Those interested in fan fiction should consider if they are infringing any IP rights before going to publish as they are likely to include copyright works if they make use of established characters.
A three pipe problem
Last thoughts – just how original is the concept of solving mysteries through logical reasoning? This appears to have been first used in 1841 in Edgar Alan Poe’s “The Murder in the Rue Morgue” which is often considered the original modern detective story.
Certain elements of this story may sound familiar, such as the narration by a close friend, an eccentric detective, and a less favourable view of the constabulary. These have been reused in Sherlock (and perhaps Poirot) ever since.

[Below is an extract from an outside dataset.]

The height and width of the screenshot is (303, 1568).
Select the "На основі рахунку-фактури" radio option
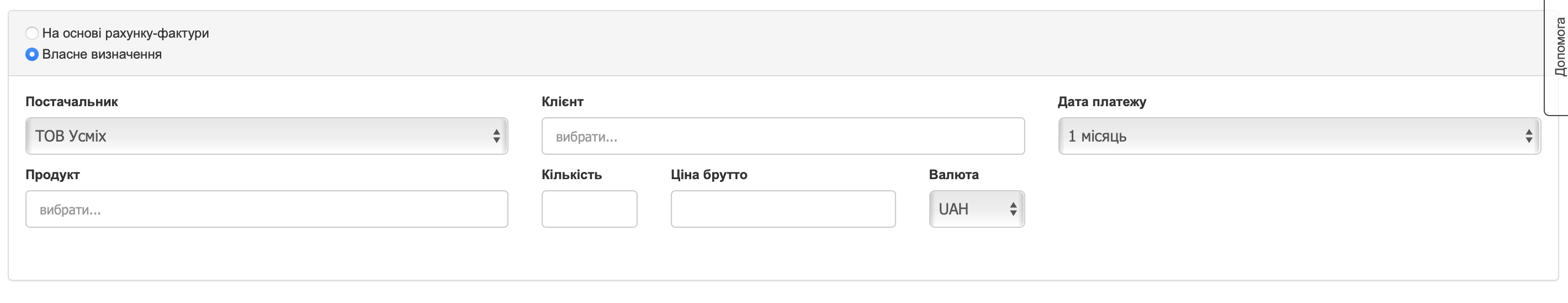32,33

This highlights the difference between idea and expression well (often referred to as the idea/expression dichotomy). When considering any copyright subsistence, if the expressions are not sufficiently precise and identifiable then they will likely be considered to remain as ideas and not be protected by copyright. Only once they are fleshed out with sufficient precision and identifiability will they be considered expressions.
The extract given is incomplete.